NORFOLK, Va. (WAVY) — Kids are so cute when they’re asleep, but if they don’t get enough shut-eye, they can turn into little monsters.

CHKD sleep specialist Dr. Michael Strunc stresses the importance of sleep for better learning, better relationships and safer driving for teens.

“So, the risk of having of having car accidents is increased dramatically if you are sleep deprived,” Strunc said. “You go with 6 or 4 hours of sleep for a handful of days, that’s the equivalent of being legally drunk for kids or adults.”

How much sleep your child needs varies by age and the individual. In general, Strunc recommended anywhere from 9-12 hours for pre-k through elementary age kids, and 8-9 hours for teenagers.

Strunc advised parents do three things: Turn off technology at least one hour before bedtime, build a bedtime routine and enforce it.

“If we do that as a ritual consistently, it makes the transition to falling asleep much easier for little ones, and for bigger ones,” Strunc said.

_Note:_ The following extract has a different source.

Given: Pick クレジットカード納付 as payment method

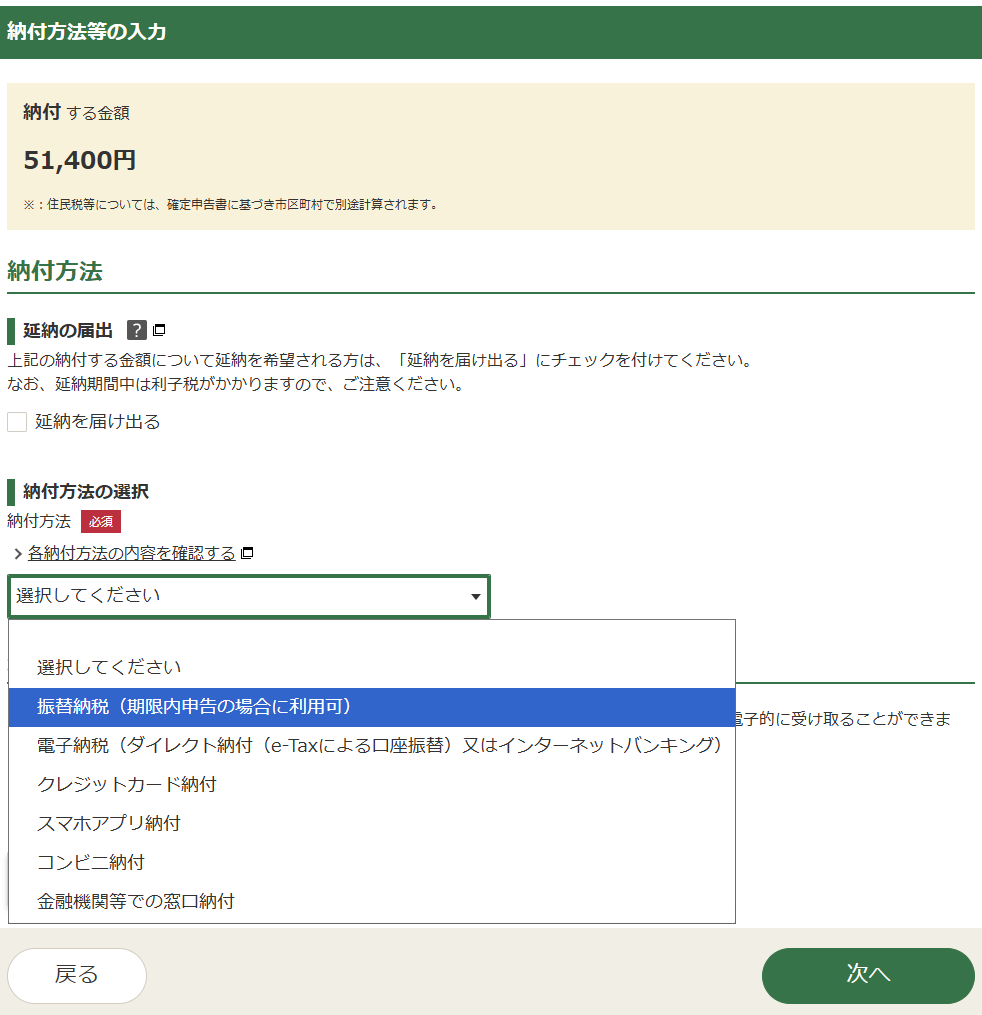Looking at the screenshot, I should [127, 785].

The routine may include: brushing your teeth, putting on pajamas, reading or some other relaxing activity.

“Having dim light, some white noise, like a fan that’s running in their room that’s boring, is great to help your brain turn off,” Strunc added.

He also insisted on no cell phones after lights out which can be difficult for the teens.

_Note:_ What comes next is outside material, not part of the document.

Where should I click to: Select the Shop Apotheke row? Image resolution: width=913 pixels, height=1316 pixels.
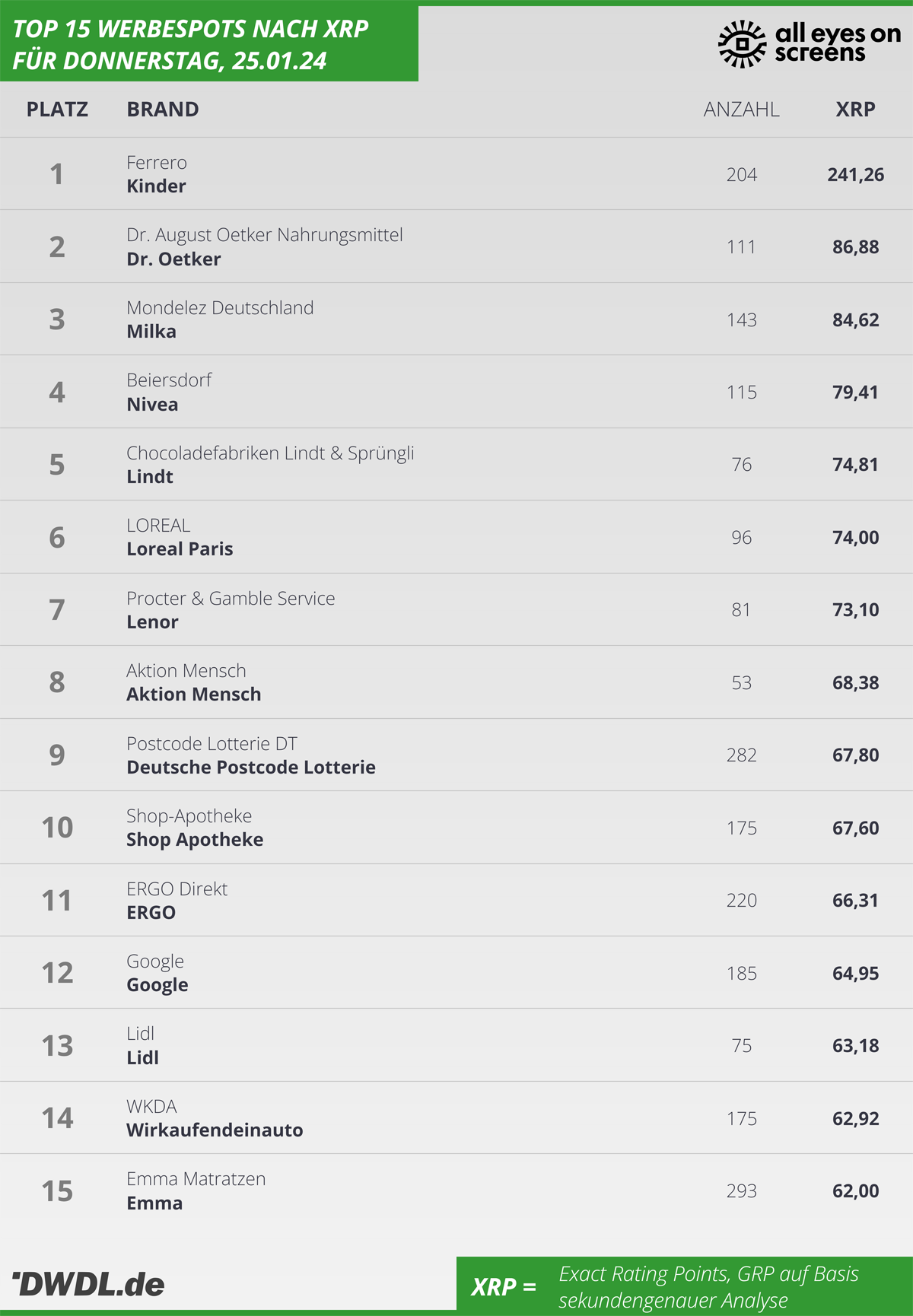pyautogui.click(x=456, y=828)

“Some of that is almost anxiety driven,” Strunc said. “If I’m not on TikTok, or checking my texts, [then] I’m missing out on things … and some kids are really anxious or nervous the next day — ‘Why weren’t you answering this text?’ You can tell your friends, ‘Love you, but I’ll be signing off at this time.'”

Once they wake up and realize being better rest makes them better in school, in sports and in relationships with friends and family, going to bed may not be such a struggle.